Romantic relationships in the workplace have always been taboo, especially if the relationship is between a superior and a subordinate. However, in the start-up world, more and more co-founders are involved romantically. In the dynamic of a start-up, that causes a lot of problems. Below are the four problems with starting a company with your partner or working at a start-up with your partner.
- Who is in charge? It will be hard for the person who is not in charge to report to the person who is in charge, especially if that person was used to being in charge of the relationship. Compromises are typically made in a relationship that are not made with your manager. It can be hard to do as you are told as in a typical managerial-subordinate relationship when the manager is your partner.
- Giving feedback: It is already difficult to hear feedback (particularly unfavorable feedback) from a superior, but the stakes are higher when that person is your partner. I imagine you are already getting relationship feedback from your partner, so now you are getting two sets of feedback. It is also particularly to give unfavorable feedback to a partner because he or she might take it personally. Often times, co-founders will try to stay away from difficult conversions with significant others, only making matters worse both at work and at home.
- Too much time spent together: Spending all day with your partner can cause a lot of strain on your relationship. Working with your partner all day and then going home together does not leave you with any “alone” time, which is critical for most people. There is also the chance of personal issues coming up at work, like the fight you had the night before.
- No division of work and play: Along with too much time spent together, work does not end when you leave the office and can creep into your personal lives. When issues from the day are discussed at dinner, it further strains your relationship. Also, you cannot vent about co-workers or work issues to your partner since they are also his or her co-workers and his or her workplace. In addition, since you spent all day together, there is very little to discuss when you get home.

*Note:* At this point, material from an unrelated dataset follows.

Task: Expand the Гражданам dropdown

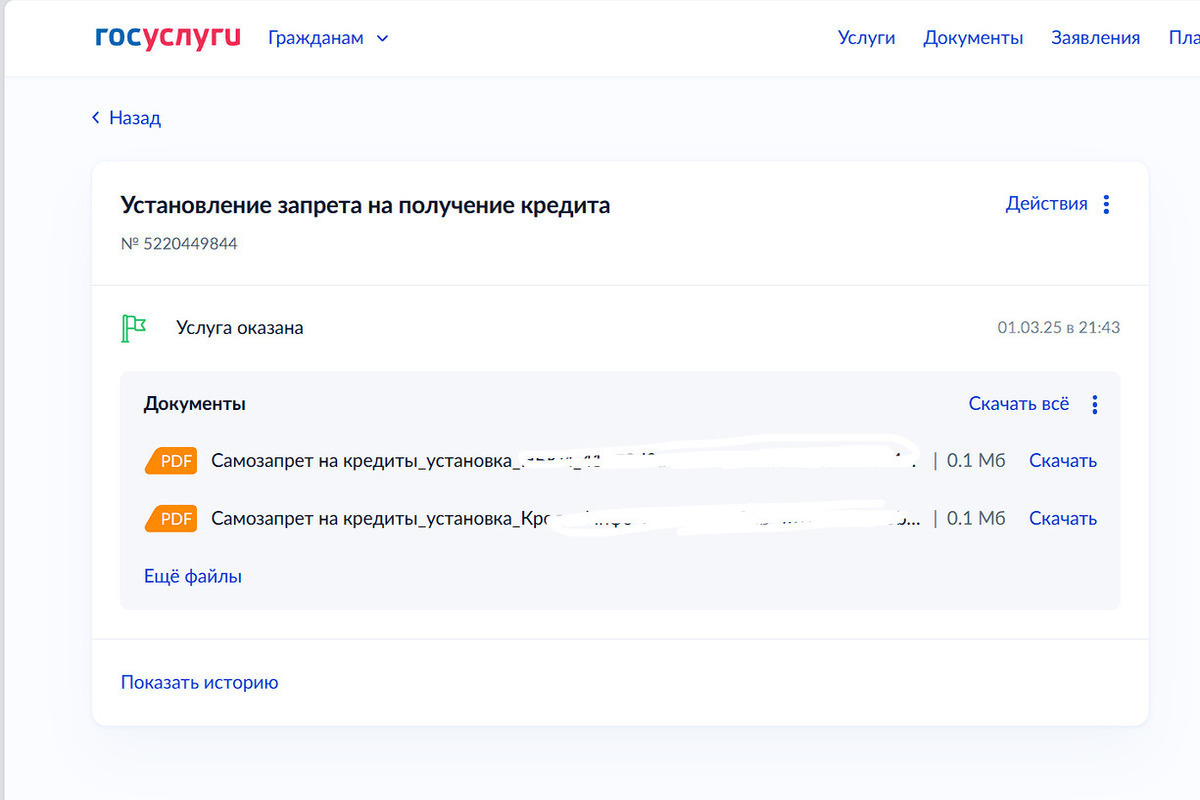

I also thought about the role personality can play in these relationships. If the less dominant person in the relationship is now the more senior person at the start-up, it can cause frustration. Similarly, if the more dominant person in the relationship is also the more senior person at the start-up, the less dominant subordinate can feel like he or she has no control in both their personal and professional lives. There is also the notion of people having different personalities outside of work; the CEO who gets things done at work might be the less strict parent at home doing arts and crafts with the kids.